Before querying data, establish a connection to your ODM deployment and authenticate using an API token.  
The ODM API uses token-based authentication, allowing secure programmatic access while preserving user-level permissions.

In this section:
* **Specify the ODM instance URL** – defines the environment you are connecting to.  
* **Provide the API token** – identifies and authorizes your user session.  
* **Initialize the ODM API client** – creates the communication layer for all subsequent requests.


In [None]:
# input ODM server address
server = 'https://q001-sc-demo.trial.genestack.com/'

# input API token
set_api_credentials(server)

In [None]:
# credentials sanity check
if len(token)==0:
    print("Failed to paste API token from clipboard! ",
          "Set the token manually (e.g. via `token = 'your_token'`).")
else:
    print("Token successfully set!")

In [None]:
# initialize API client
configuration = odm_api.Configuration(
    host=server,
    api_key={'Genestack-API-Token': token}
)
api_client = odm_api.ApiClient(configuration)
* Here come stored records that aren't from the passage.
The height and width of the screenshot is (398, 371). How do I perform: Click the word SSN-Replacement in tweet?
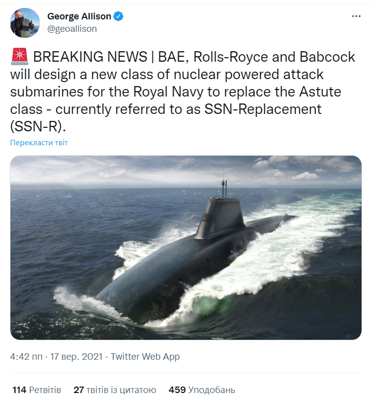(x=263, y=109)
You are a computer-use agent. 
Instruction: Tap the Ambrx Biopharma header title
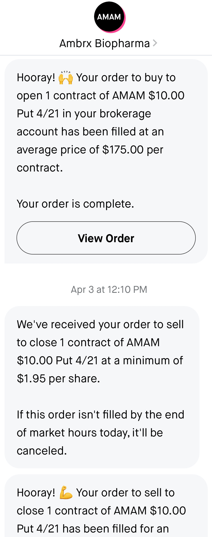104,43
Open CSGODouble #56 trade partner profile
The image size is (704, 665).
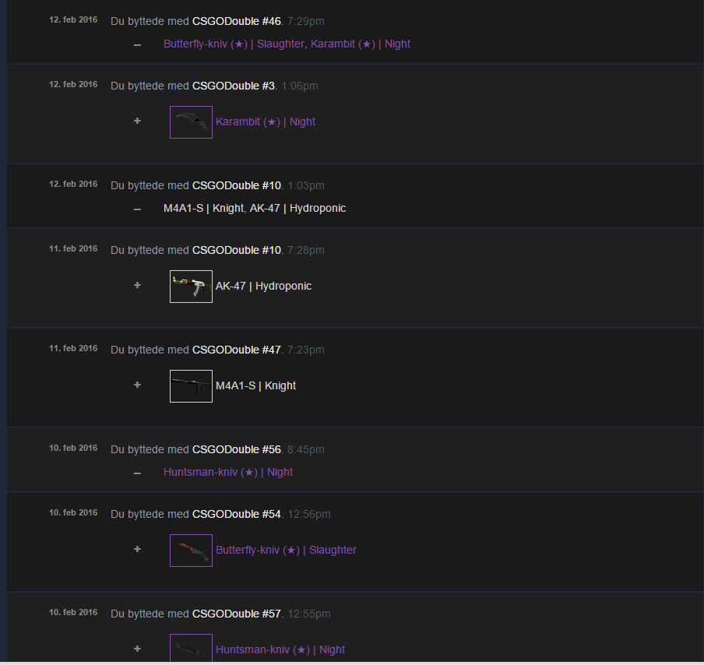click(236, 449)
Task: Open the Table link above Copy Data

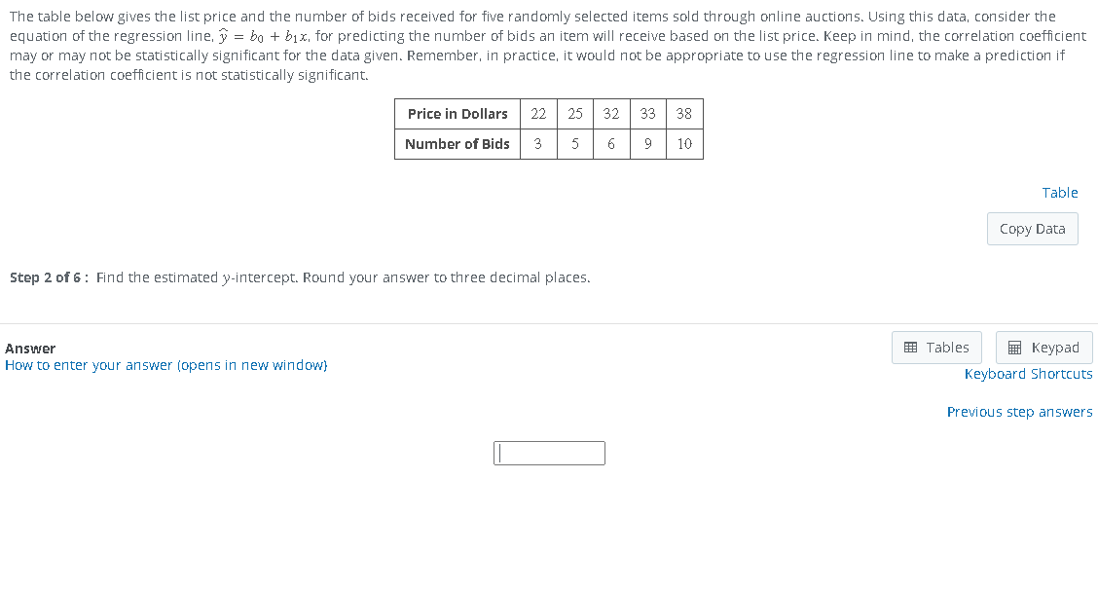Action: coord(1060,192)
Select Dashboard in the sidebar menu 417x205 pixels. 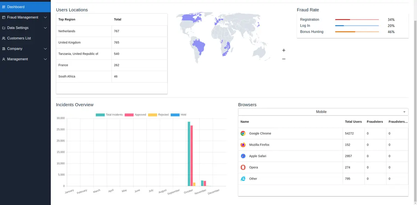(x=16, y=6)
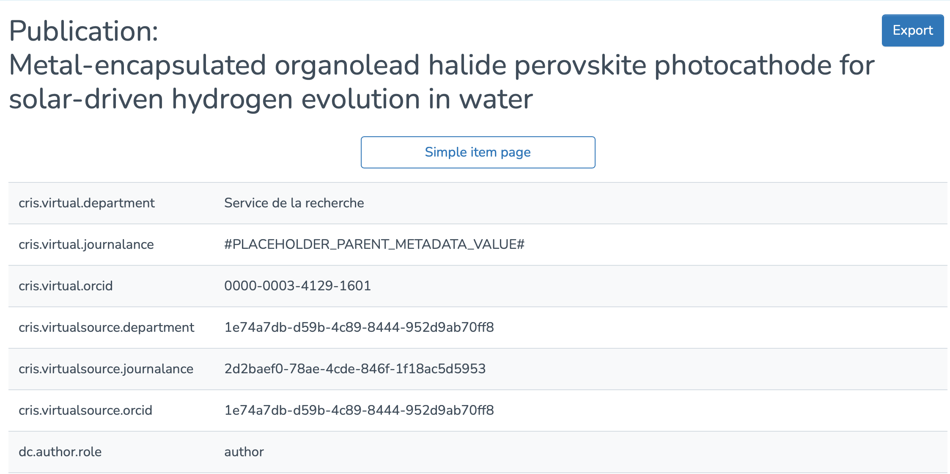Click the Export button
The width and height of the screenshot is (950, 474).
[x=912, y=30]
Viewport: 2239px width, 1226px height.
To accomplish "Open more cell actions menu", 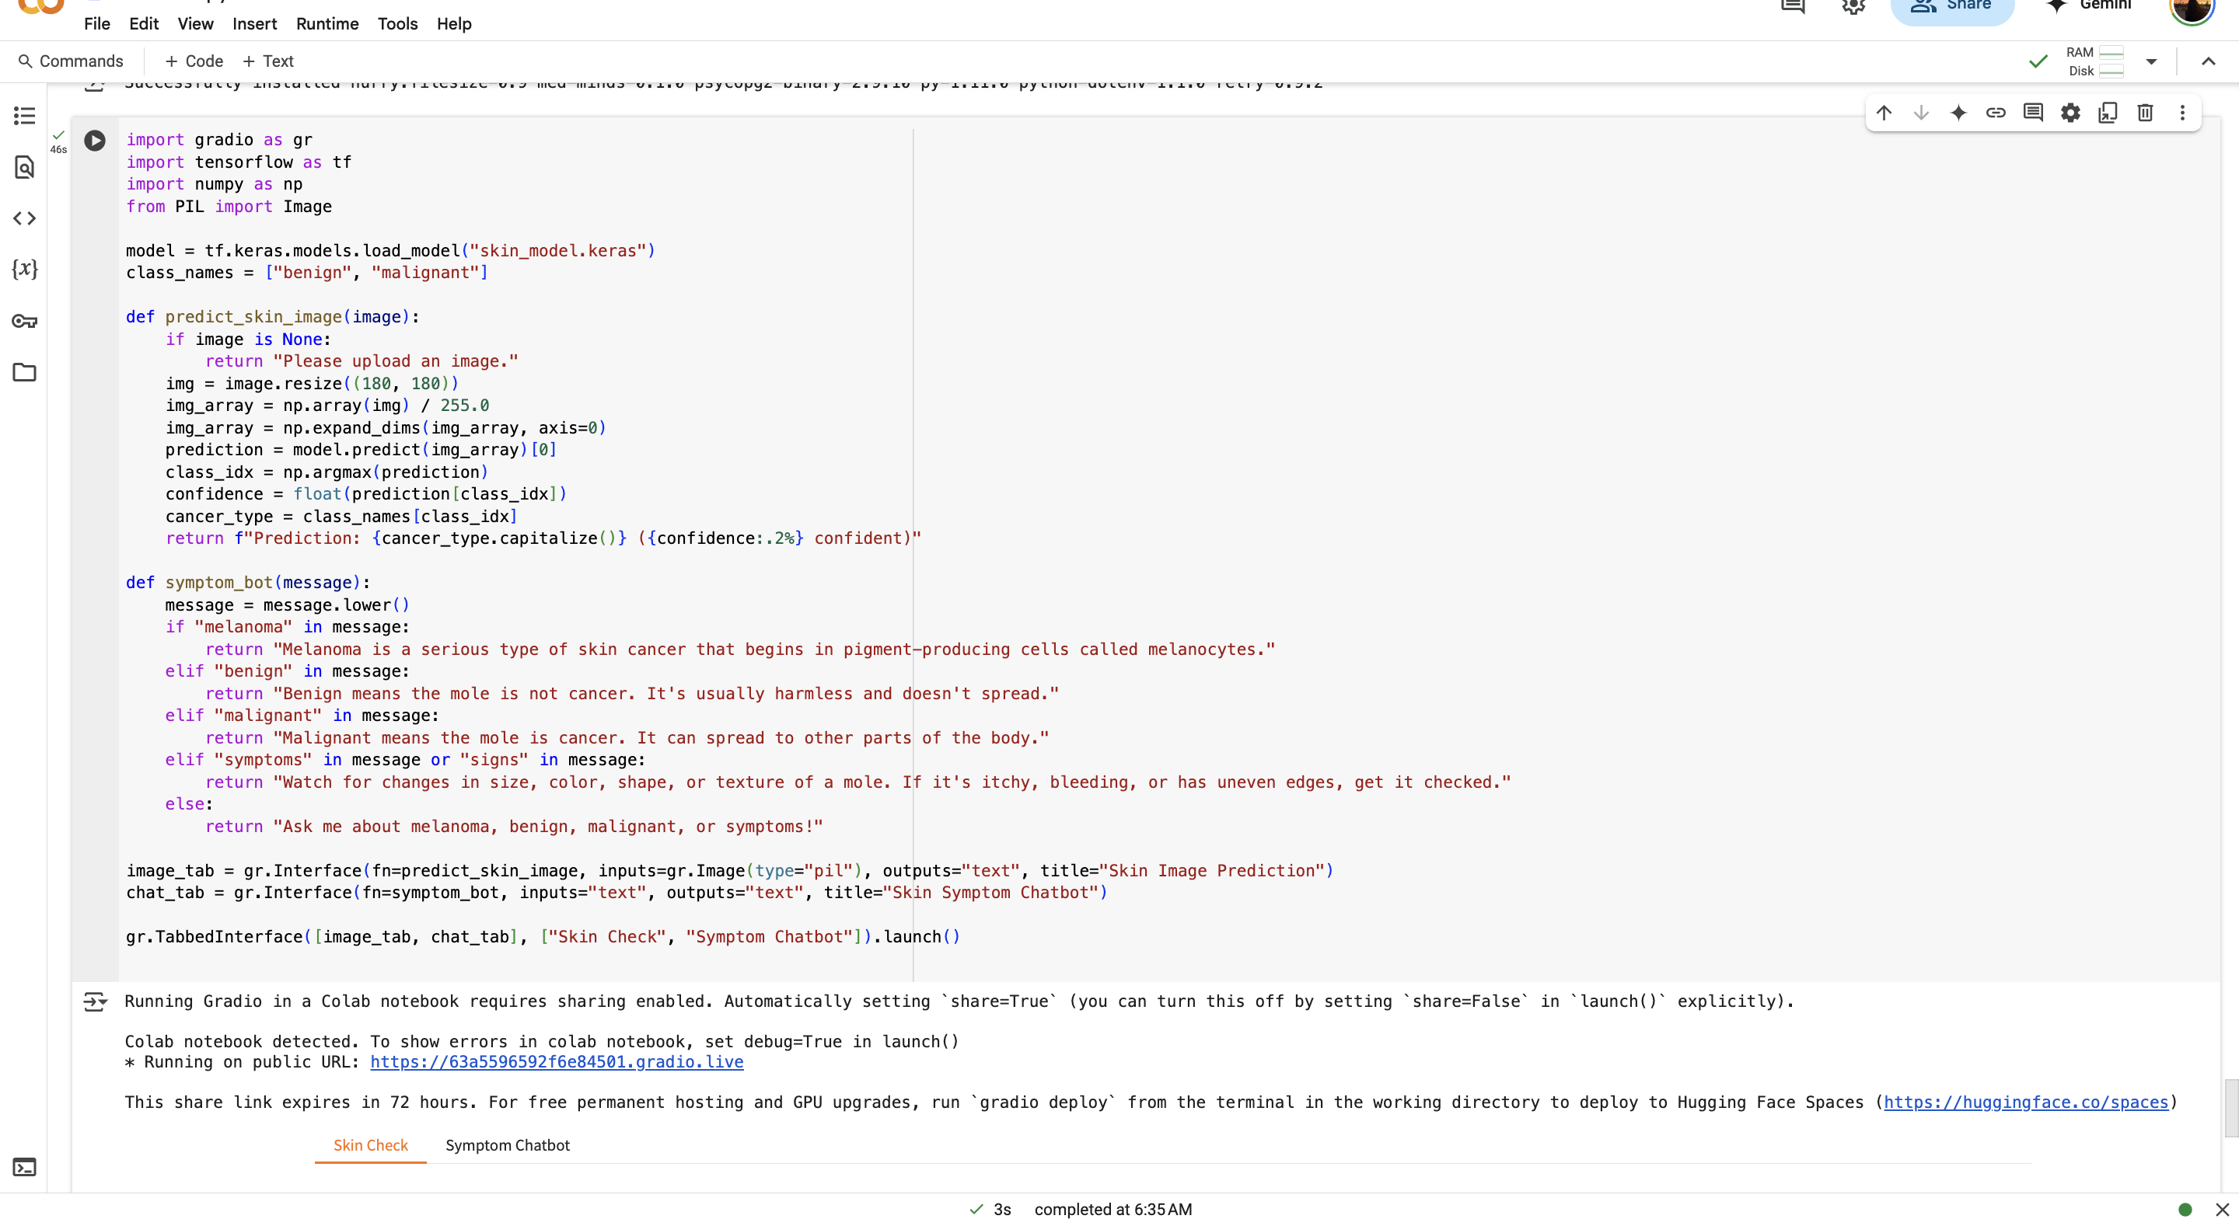I will pyautogui.click(x=2182, y=113).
# read odm-api documentation from
print(f"{server}/user-docs/tools/odm-api/python/generated/")

## 3. Working with Data

### 3.1 Exploring Sample Endpoints

In ODM, each entity—such as samples, datasets, or assays—can be accessed through dedicated API endpoints. Omics query endpoints provide access to quantitative datasets such as gene expression, variant, or flow cytometry data, along with their associated metadata. These endpoints extend integration capabilities, enabling direct retrieval and filtering of omics measurements linked to specific samples or studies.

In this step, the `OmicsQueries` interface is initialized, and its available methods are listed to illustrate the range of omics data types accessible through the ODM API.

In [None]:
# initialize API class
omics_api = odm_api.OmicsQueriesAsUserApi(api_client)

# list all available sample_api endpoints
for item in [item for item in dir(omics_api) if item.endswith("_as_user")]:
    print(item)

### 3.2 Samples

#### 3.2.1 Search

The `omics_search_samples_as_user` endpoint enables sample metadata search within the omics query interface. It allows combining study-level filters with sample attributes and linking downstream omics data types.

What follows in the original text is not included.